Biblical metaphors drop into our hearts like a seed in soil and make us think, precisely because they are not obvious at first. The translator who removes biblical metaphors to make the text “easier” for readers may defeat the purpose of the Holy Spirit, who chose a metaphor in the first place. Metaphors grab us and work on us and in us. They have the spiritual power to transform our minds. The abandonment of basic biblical metaphors in many translations follows naturally from FE theory, because the target languages may not use such expressions. But it is the foreignness of metaphors that is their virtue. Metaphors make us stop and think, Now what does that mean?

It is not clear to me that replacing metaphors with abstractions makes it easier for readers. “God is my rock” is just as easy to understand as “God is my firm support” but means far more. “Walk in love” is simple, as is FE’s “live a life of love” (Eph. 5:2, NIV). But “walk in love” resonates with the rich system of biblical metaphor rooted in Old Testament wisdom, where life is journey on a good or bad way, and in Acts, where Christianity became known as “the Way” (Acts 9:2). Metaphors are multifaceted and function to invoke active thought on the part of the receiver. Receivers must think and feel their way through a metaphor, and it is this very process that gives the metaphor its power to take hold of receivers as they take hold of it.
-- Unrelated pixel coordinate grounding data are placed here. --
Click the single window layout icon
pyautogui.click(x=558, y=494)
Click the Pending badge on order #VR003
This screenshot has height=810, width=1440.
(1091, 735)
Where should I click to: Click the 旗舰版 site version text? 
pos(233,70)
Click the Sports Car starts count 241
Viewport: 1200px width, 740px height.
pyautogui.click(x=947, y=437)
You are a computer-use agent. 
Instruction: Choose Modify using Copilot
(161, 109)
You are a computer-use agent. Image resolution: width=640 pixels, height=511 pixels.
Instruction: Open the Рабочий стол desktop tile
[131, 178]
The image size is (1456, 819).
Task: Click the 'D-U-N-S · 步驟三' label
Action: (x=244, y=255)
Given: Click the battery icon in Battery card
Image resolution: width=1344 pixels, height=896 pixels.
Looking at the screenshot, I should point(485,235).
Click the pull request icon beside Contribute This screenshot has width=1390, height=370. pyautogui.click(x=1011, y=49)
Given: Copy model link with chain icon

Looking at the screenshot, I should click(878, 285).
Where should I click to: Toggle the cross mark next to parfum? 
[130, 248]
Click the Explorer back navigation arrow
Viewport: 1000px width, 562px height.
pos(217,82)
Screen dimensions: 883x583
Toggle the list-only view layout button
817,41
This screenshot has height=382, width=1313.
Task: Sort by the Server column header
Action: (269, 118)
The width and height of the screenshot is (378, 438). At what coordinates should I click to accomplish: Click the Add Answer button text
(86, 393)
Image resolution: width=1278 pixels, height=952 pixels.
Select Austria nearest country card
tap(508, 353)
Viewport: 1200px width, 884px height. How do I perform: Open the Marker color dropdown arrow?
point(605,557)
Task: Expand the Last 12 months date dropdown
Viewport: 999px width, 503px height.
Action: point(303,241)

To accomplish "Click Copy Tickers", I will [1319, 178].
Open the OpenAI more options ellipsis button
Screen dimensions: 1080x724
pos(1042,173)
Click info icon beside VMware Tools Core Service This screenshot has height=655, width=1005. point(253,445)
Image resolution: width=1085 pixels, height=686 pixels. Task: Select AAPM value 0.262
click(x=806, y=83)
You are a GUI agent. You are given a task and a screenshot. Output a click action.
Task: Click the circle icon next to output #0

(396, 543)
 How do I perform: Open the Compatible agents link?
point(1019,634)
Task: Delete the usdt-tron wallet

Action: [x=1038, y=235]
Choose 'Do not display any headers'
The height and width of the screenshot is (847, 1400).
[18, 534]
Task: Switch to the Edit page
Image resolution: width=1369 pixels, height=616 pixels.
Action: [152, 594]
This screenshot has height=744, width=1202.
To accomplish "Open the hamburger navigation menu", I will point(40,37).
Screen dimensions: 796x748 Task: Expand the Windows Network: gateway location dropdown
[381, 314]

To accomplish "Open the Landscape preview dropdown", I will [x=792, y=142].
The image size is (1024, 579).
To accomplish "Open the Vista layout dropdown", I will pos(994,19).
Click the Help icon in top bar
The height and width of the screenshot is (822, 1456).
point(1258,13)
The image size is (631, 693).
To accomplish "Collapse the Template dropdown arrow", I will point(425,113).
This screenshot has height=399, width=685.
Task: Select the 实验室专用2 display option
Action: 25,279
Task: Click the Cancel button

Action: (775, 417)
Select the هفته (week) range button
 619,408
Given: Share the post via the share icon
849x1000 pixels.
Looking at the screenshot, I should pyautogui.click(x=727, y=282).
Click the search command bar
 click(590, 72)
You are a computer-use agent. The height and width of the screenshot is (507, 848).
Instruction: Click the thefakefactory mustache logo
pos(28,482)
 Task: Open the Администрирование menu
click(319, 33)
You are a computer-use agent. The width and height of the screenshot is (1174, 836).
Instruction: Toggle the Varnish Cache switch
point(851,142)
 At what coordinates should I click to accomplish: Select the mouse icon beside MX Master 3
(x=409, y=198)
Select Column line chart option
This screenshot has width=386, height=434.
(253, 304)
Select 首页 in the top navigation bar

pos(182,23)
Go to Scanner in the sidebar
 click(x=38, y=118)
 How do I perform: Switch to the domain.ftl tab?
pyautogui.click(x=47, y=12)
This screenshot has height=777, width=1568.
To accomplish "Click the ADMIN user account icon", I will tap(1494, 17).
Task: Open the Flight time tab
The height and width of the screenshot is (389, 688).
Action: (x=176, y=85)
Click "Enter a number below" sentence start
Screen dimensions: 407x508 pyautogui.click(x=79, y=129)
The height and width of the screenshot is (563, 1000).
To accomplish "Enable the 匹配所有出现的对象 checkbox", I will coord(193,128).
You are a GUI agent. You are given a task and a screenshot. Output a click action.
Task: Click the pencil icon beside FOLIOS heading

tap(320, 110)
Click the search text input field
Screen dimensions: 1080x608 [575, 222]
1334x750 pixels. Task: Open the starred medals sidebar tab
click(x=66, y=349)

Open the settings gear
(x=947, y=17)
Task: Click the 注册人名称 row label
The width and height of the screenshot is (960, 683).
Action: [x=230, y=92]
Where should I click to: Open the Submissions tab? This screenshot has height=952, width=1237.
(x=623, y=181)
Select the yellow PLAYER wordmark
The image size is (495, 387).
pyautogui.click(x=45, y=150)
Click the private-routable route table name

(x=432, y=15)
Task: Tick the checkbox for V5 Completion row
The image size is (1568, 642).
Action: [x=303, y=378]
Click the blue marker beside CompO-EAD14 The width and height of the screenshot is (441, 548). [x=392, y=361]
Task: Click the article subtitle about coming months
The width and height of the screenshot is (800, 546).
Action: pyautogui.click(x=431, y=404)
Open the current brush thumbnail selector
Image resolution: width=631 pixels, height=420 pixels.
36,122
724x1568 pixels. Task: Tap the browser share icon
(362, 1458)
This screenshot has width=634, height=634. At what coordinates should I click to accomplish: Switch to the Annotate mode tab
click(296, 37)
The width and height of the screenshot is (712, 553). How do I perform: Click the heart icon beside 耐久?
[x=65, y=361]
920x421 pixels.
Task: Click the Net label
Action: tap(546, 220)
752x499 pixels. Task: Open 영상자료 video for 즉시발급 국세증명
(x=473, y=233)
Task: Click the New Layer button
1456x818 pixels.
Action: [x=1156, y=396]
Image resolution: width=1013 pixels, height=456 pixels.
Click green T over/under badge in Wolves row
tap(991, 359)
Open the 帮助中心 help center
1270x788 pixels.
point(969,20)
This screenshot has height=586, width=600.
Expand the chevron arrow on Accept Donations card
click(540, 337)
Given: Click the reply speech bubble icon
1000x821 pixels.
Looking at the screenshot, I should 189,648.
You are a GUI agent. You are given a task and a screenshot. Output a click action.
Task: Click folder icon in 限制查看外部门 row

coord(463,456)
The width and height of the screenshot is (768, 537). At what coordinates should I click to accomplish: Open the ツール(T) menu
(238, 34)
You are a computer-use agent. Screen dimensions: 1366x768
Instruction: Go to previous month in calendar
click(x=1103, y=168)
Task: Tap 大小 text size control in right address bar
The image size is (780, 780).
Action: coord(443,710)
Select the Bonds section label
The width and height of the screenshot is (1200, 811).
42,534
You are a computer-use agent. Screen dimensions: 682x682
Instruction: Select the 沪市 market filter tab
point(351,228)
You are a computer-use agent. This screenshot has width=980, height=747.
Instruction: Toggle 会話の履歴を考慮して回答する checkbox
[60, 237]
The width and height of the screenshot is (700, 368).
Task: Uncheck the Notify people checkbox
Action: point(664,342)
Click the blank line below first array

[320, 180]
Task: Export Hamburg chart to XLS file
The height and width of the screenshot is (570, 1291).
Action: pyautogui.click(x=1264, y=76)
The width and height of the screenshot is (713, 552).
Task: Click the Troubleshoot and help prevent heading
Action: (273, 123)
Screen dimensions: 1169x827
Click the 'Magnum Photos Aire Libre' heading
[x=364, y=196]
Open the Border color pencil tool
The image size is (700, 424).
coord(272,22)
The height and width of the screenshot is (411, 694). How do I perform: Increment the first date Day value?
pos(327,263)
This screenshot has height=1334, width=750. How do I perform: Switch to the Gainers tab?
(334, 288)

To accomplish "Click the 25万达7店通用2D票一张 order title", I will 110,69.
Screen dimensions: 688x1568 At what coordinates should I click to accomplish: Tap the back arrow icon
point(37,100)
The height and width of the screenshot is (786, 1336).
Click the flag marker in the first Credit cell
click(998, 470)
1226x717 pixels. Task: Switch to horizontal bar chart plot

Similar problems occur in Hebrews 2:5-9, when the NRSV changes RSV’s direct translation, “son of man,” to “mortals” (plural), thus obscuring the crucial link between “son of man” in Psalm 8:4-8 and Jesus. This NRSV change from direct to FE translation also destroys the link with Jesus as the “son of man” in the Gospels prefigured in Daniel 7.

Here are some other examples of FE translations’ obscuring the text.

A. In Galatians 5:16-26, Paul contrasts “the works of the flesh” with “the fruit of the Spirit” (RSV, NRSV). Paul’s words here and elsewhere have often been misunderstood as meaning an opposition between the Spirit and our unspiritual “material” body. To avoid this misunderstanding, the New Jerusalem Bible (NJB) renders “flesh” as “self-indulgence,” while the NIV speaks of “sinful nature” (with a footnote on flesh). This does two things: it prevents us from finding out why Paul used the Greek word for “flesh,” and it may mislead us to infer that human nature is sinful or evil, even though the “Word became flesh” (John 1:14).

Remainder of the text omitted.